*Task to complete*
Print out the data exactly, keeping every image out of it.

Stored data entries:
BEGIN

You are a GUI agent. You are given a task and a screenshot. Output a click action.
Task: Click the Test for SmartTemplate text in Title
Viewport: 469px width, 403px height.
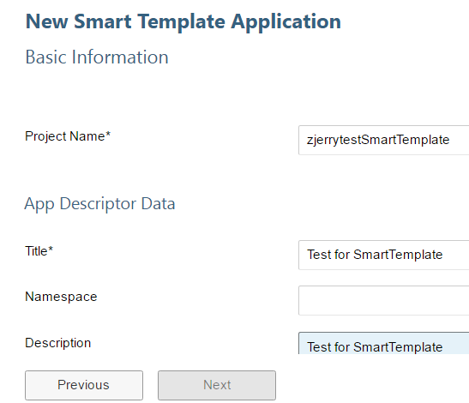point(375,255)
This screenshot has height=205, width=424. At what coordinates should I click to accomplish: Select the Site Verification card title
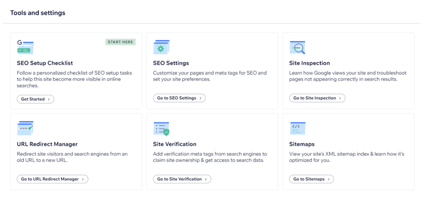[x=175, y=144]
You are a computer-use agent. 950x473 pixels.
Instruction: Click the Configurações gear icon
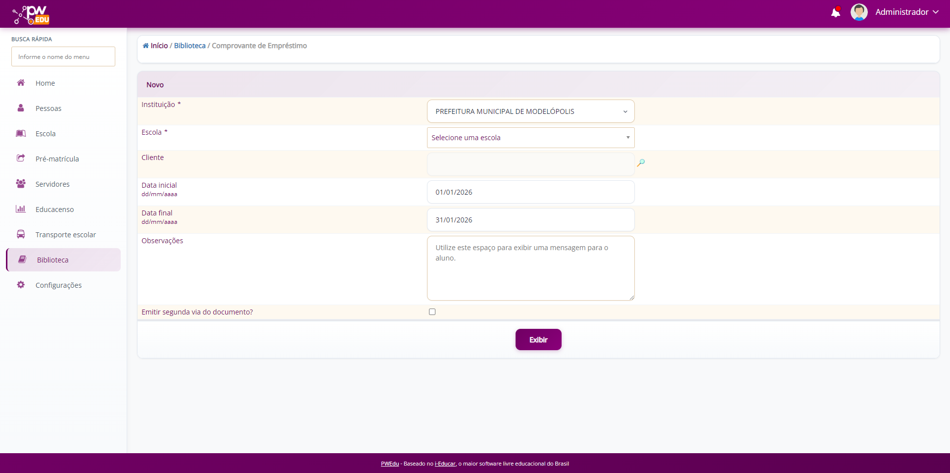(x=21, y=285)
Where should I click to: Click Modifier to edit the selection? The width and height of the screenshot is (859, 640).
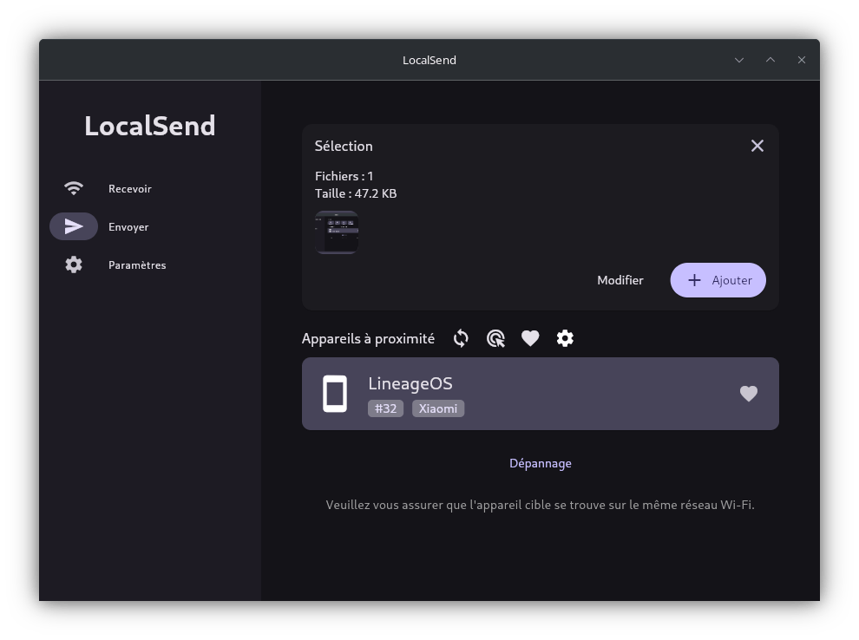tap(620, 279)
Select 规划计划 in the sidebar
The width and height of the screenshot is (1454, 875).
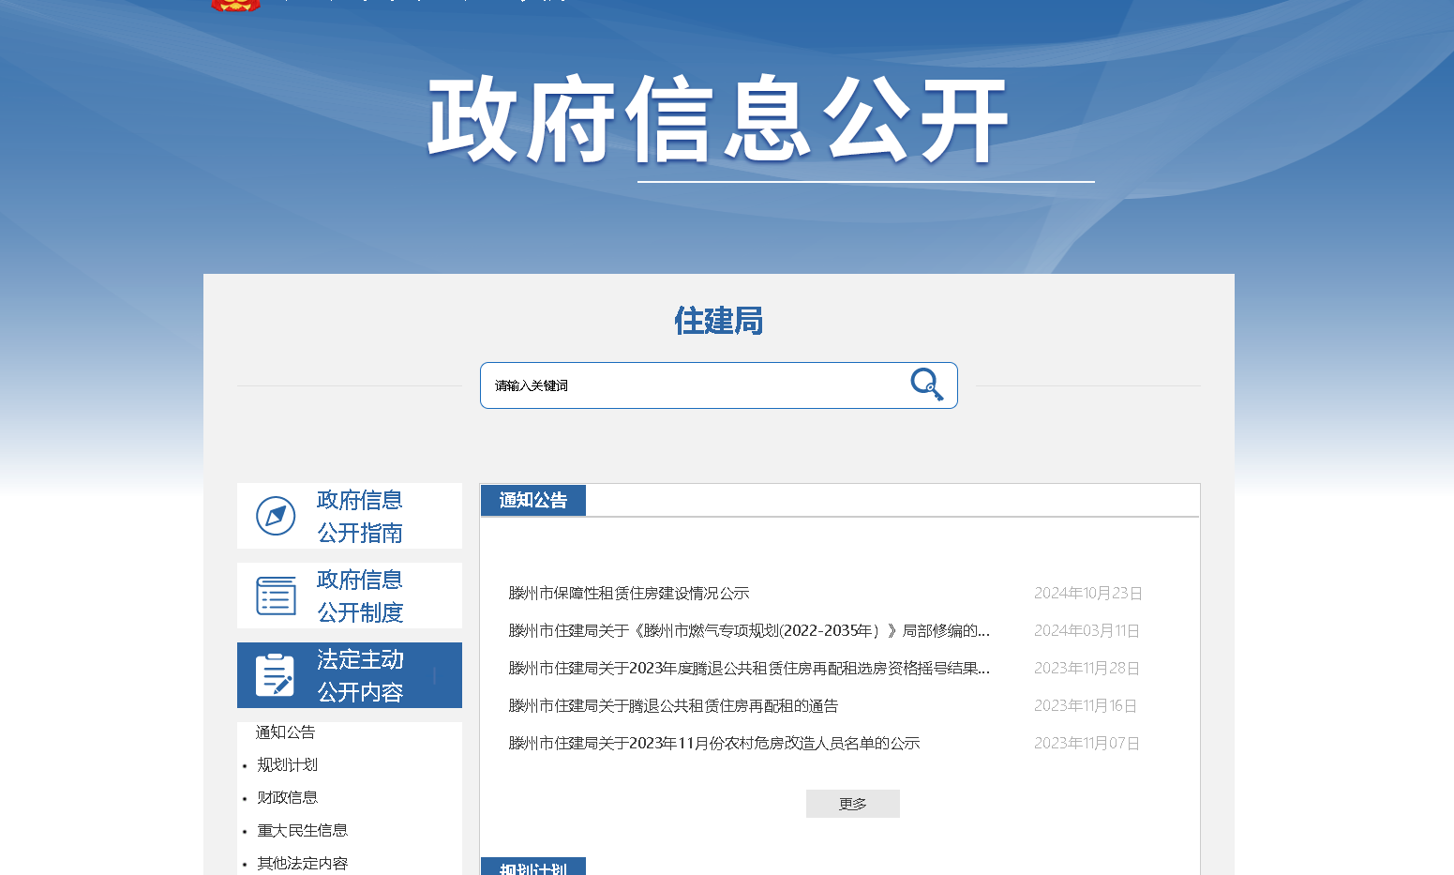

END

*Expected output*
You are a GUI agent. You are given a task and a screenshot. Output a click action.
Task: Click the Test for SmartTemplate text in Title
Viewport: 469px width, 403px height.
point(375,255)
This screenshot has height=205, width=424. At what coordinates should I click to accomplish: Select the Site Verification card title
[x=175, y=144]
You are a computer-use agent. 950x473 pixels.
Instruction: Click the Configurações gear icon
(x=21, y=285)
Where should I click to: Click Modifier to edit the selection? The width and height of the screenshot is (859, 640).
tap(620, 279)
Select 规划计划 in the sidebar
The width and height of the screenshot is (1454, 875).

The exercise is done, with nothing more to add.